A recent study published in Nature, which surveyed 13,426 people in 19 countries, found that 71.5 per cent of participants reported that they would be very likely or somewhat likely to get a Covid-19 vaccine. The figure for the United Kingdom was in line with the overall average (71.48 per cent). Similarly, other polling asking similar questions shows that roughly 7 out of 10 people say they are likely to get vaccinated once vaccines are available to them. This level of uptake should achieve the required level of population immunity.
However, when you start to look behind those averages it is clear there are issues with uptake that could further exacerbate health inequalities that have already been magnified to devastating effect by Covid-19. The data suggests that many of the groups in society who have already been disproportionately affected by Covid-19 are those who are least likely to say they will be vaccinated. Rates of Covid-19 infection, severe disease and mortality have been highest among deprived and ethnic minority communities amplifying health inequalities that existed before the pandemic. Yet, polling suggests there is significantly more vaccine hesitancy among ethnic minorities. Similarly a multi-methods study in England of parents’ and guardians' views on the acceptability of a future Covid-19 vaccine for themselves and their children showed that ethnicity and household income were predictors of Covid-19 vaccine refusal with survey participants from lower-income households more likely to say they would reject a Covid-19 vaccine. The risk is that the pre-existing health inequalities exposed and worsened by Covid-19 are further exacerbated by the vaccine rollout.
What is driving this and what can be done about it? The figures only take us so far, we need the insight and stories behind the numbers. The numbers tell us that deprivation and ethnicity are important variables when it comes to uptake but clearly caution is needed when it comes to generalising what lies behind the data. Local understanding of the context and issues is needed to understand community variation. The insight is already there locally and held by many people who are already working with deprived and ethnically diverse communities. I spoke to a few colleagues who work with people in areas already disproportionately affected by Covid-19 to explore what might be happening.

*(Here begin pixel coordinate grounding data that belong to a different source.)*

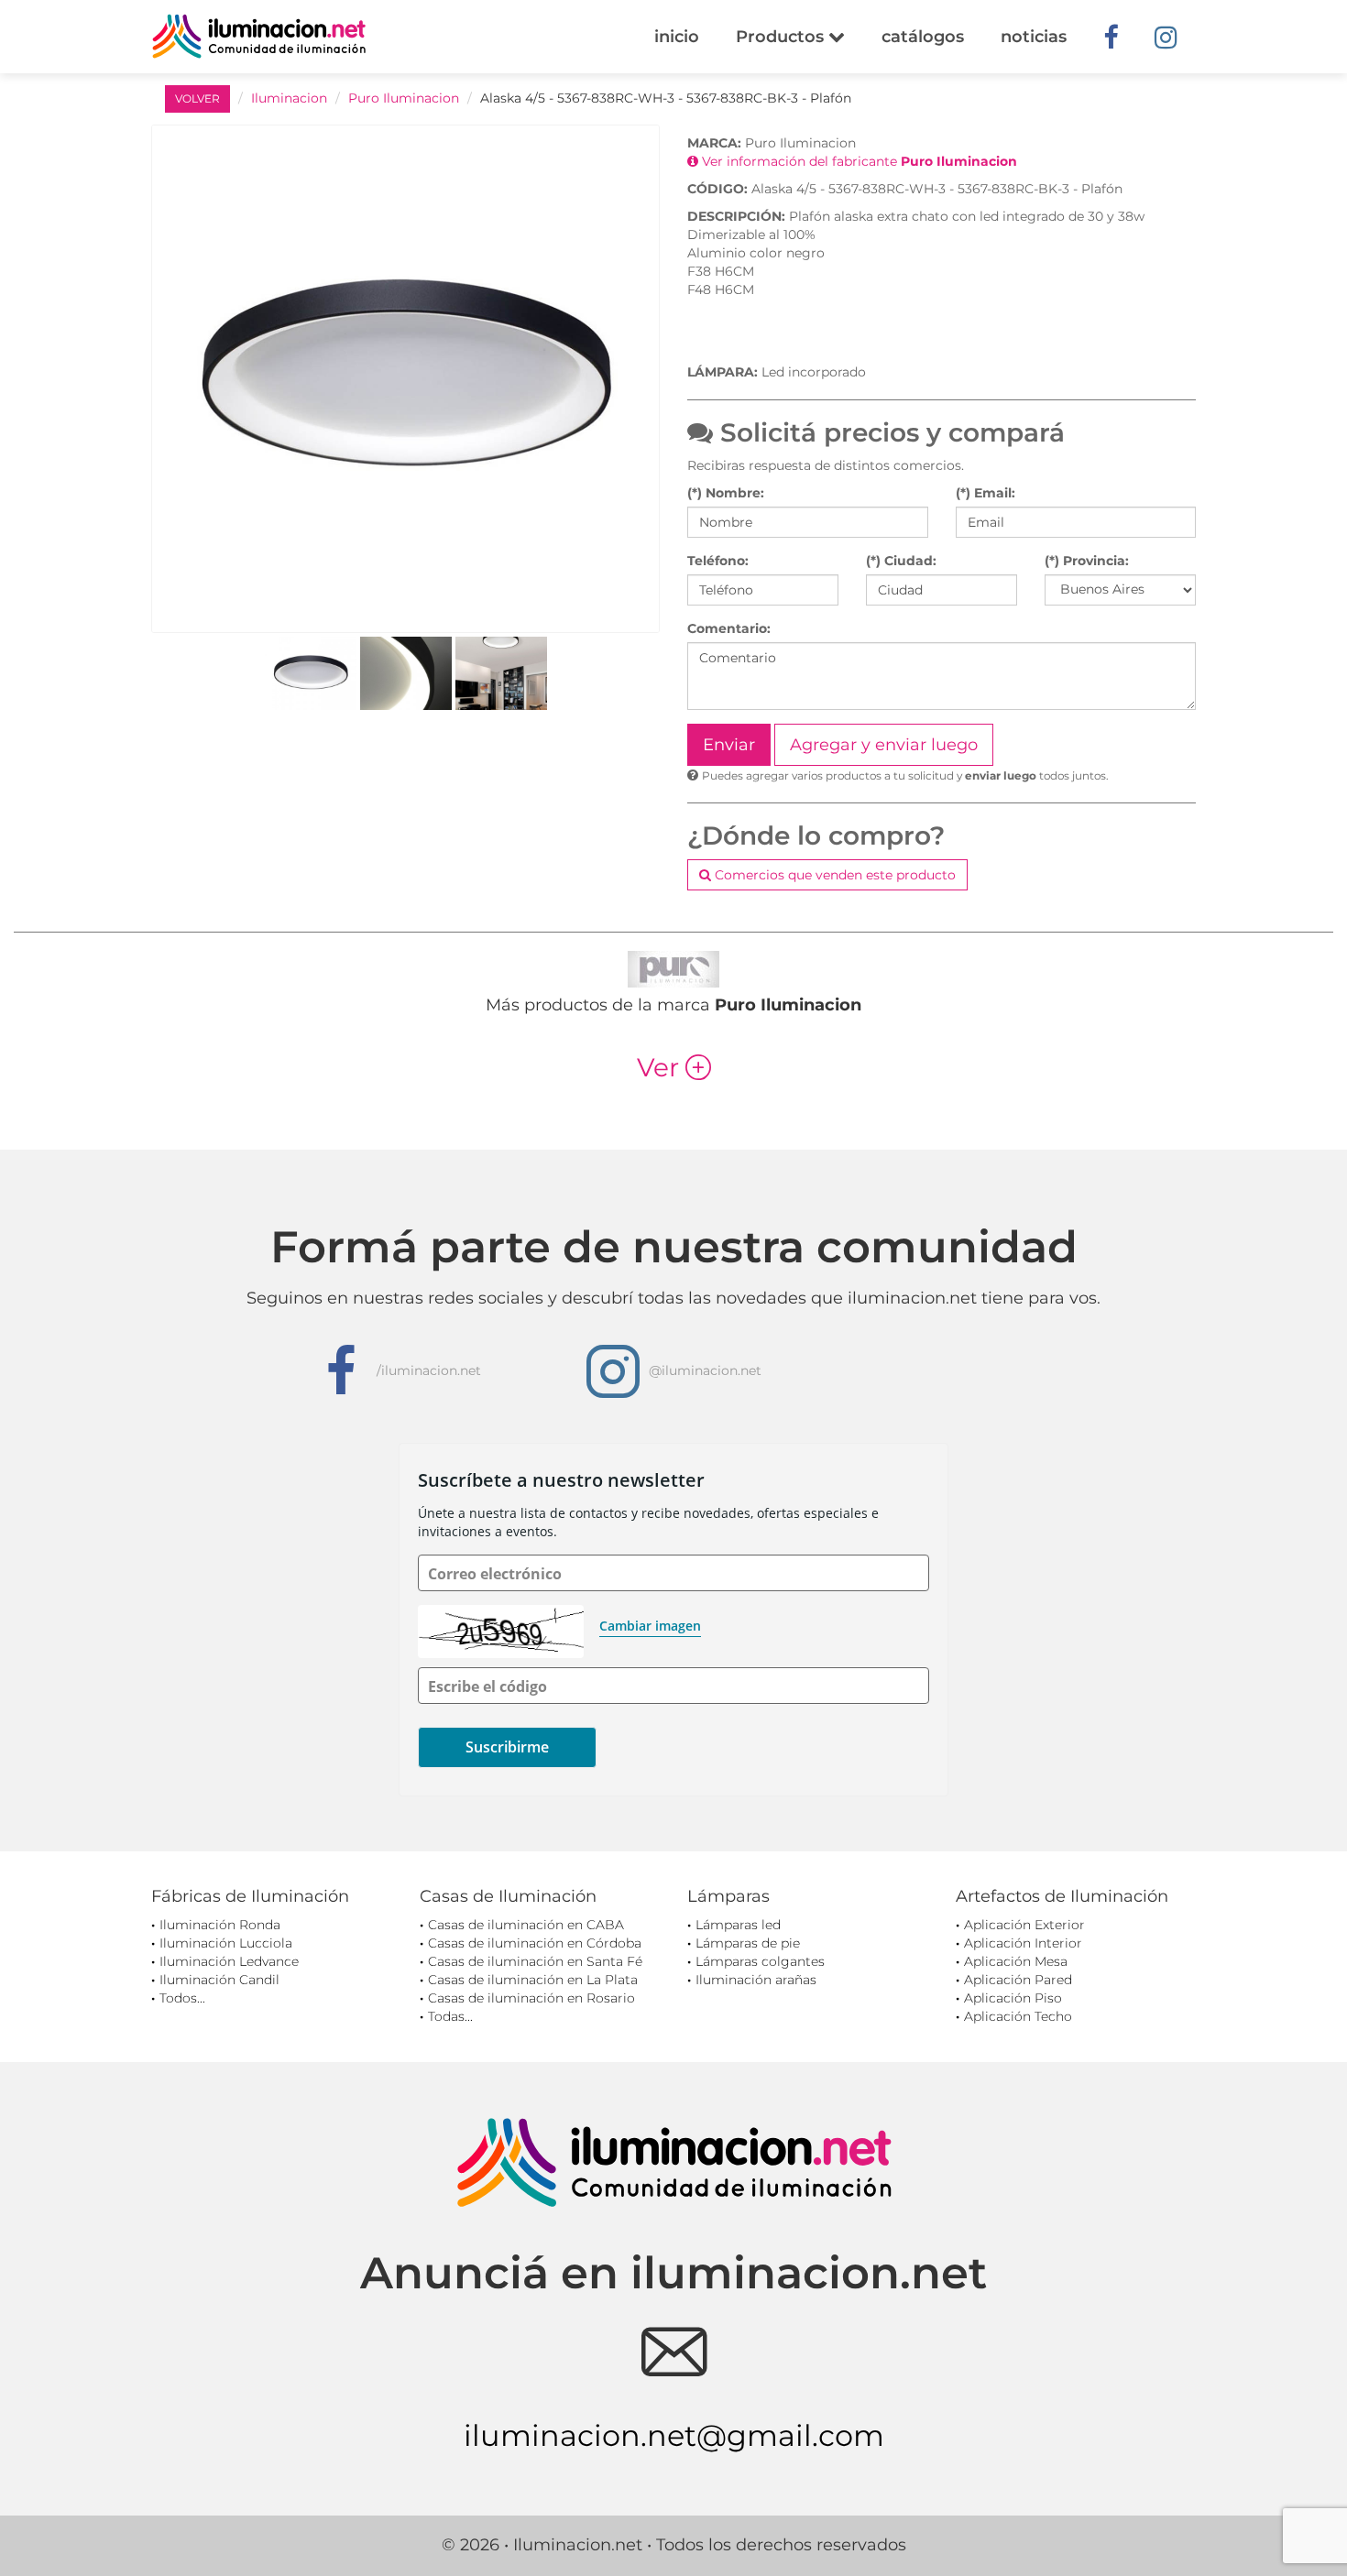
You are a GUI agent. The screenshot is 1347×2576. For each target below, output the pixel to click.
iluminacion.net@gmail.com (674, 2435)
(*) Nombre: (725, 493)
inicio (676, 37)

They told me that a range of different concerns will need to be addressed. Some groups are concerned that vaccines would not have been tested on people who represented their communities leading to wider concerns about its safety. There are concerns around some of the companies behind the vaccines. A view that people who do not get the vaccine will not be allowed to travel and that this is therefore a way of the state controlling the movement of certain communities. There are concerns about whether vaccines would be allowed on religious grounds. These and many other concerns are travelling quickly through social media and gaining traction, with WhatsApp being a key channel. Polling data suggests that those who say they get a great deal of information on Covid-19 from WhatsApp are less likely to get vaccinated.
Colleagues told me that underlying all this is the concept of trust in the system and government, something that is in short supply in many of these communities and something that has been further eroded during the pandemic. The Nature study reinforces how important trust is when it comes to potential uptake of vaccines. Respondents who said that they trusted their government were more likely to accept a vaccine than those who said they did not.
These and many other stories I heard need to be listened to, they represent deep-seated concerns that need to be understood, worked with and acted on. Do I know if this data is representative and generalisable? No. Does it need to be listened to? Yes. Rather than being dismissed as misinformation, there need to be safe spaces for these conversations and routes for the system to hear them and determine what it means for delivering the vaccination programme. One of the often-heard challenges around patient and public engagement is that ‘We don’t have the time to do it, we need to get on with delivery.’ Their answer to this is that the engagement is already happening, but health and care services need to work with those who are already having these conversations at a local level.
This work needs to be undertaken by people who already have strong connections with their communities, work in partnership with them and hold their trust. The messenger is as important as the message and it is clear that a one-size-fits-all approach will not work. Work like the Community Voices initiative in north-west London, which provides a platform for these conversations, and the health champion work taking place in Newham, which recognises the need for partnership working with local people and communities, are examples of more locally targeted approaches.
It is the type of local working that has been advocated for by The King’s Fund and many others for some time now. It is the approach already being taken by areas, like Wigan, that recognises that for services to be effective they need to build on and work with the strengths and assets of local individuals and communities to improve outcomes. This is a way of working that can bring in left-behind areas and communities from already deprived areas where the economic toll of Covid-19 will be greatest, reinforcing inequalities and the impact of the disease. There is a risk that the vaccine rollout further widens the gap but equally a chance that some of this can be addressed by learning from and acting on what communities are saying. The first step is to listen.